Lawrence Charles Benedict

Still getting caught up on the last two days. Stage 32 and social sites in general are changing the way things happen very swiftly. A year ago it would have been bad form to contact casting, unsolicited, and networking and showcases were the key. I still strongly suggest doing that, while not ignoring the suggestions above. If you have broadcast or paid film-work it's easier to get through to casting. If your reel does not include paid employment, focus on getting your reel seen by agents. If you are starting out, the best place to get clips of your work is by volunteering at film schools for acting roles. You will perform for clips of the footage for your demo reel. I will write a longer article on this subject over the next few days. It's a very good question that you have asked!

Lawrence Charles Benedict

Hi Connor, Not worried about language! I'll take a look right away and get back to you. :)

Lawrence Charles Benedict

Nice Reel Connor. I'd be proud of it the way it is. Should you wish to play around with it, I would make these suggestions: Keep the headshot since you have so many different looks. I'd save the contact info till the end. Generally, it's hard to get people to stop what they are doing and focus on a reel. For that reason, i would take the American History scene and put it first. They will forget what they were doing and watch you. Also, you do this character very well. You can probably get more work, more often, by "branding" this character. Then let them see what else you can do. I might end the reel with the Hire Me scene, for the same reason, and it will give them a laugh to go out on. Put the sensitive scene about miracles second. Dissolves are confusing and look like bad editing. Lastly, there are frames here and there that could get shaved but absolutely no big deal. This is totally nit-picking but I'd still try it, particularly if you edit yourself and are not paying for revisions. If you have any other questions let me know. Good work Connor! Make sure this work gets seen! https://youtu.be/DQO_ozdKSRM

Maria Teresa

Good luck!

Lawrence Charles Benedict

Ha! First things first! But after that, go for it! Those are all good reasons for what you did with the reel, However, there is nothing more important than making a get-down entrance.

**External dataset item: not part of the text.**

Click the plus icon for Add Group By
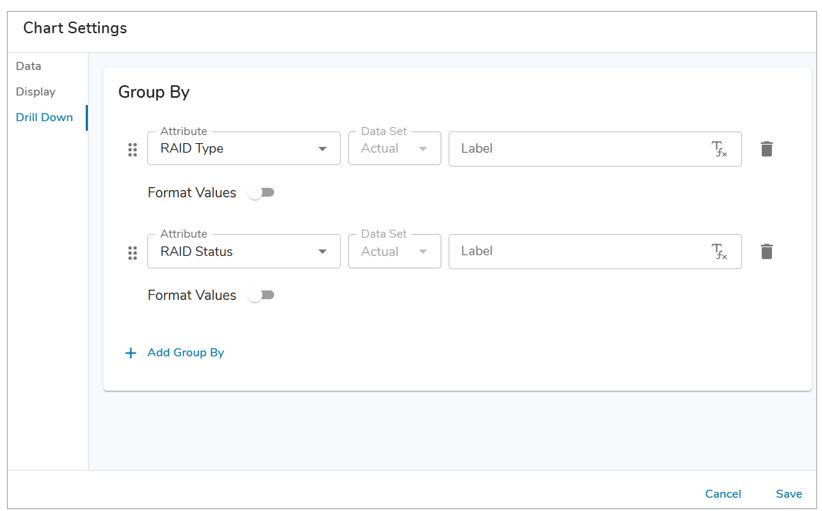tap(130, 353)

What you want is for the sub-agent to call out to the boss agent "Hey come and have a look at this!" You only get to make one first impression. Your reel is a sales reel which means they have to be sold on you or why bother? I agree about the hair, I've had to shave my head multiple times and I'm never comfortable with it. An actor has to be two people. The one who makes money and the one who does art! You don't need to trim frames, that's icing on the icing. Congratulations. Every actor should know how to edit. That's why I give seminars at SAG for actors to learn to edit their own reels.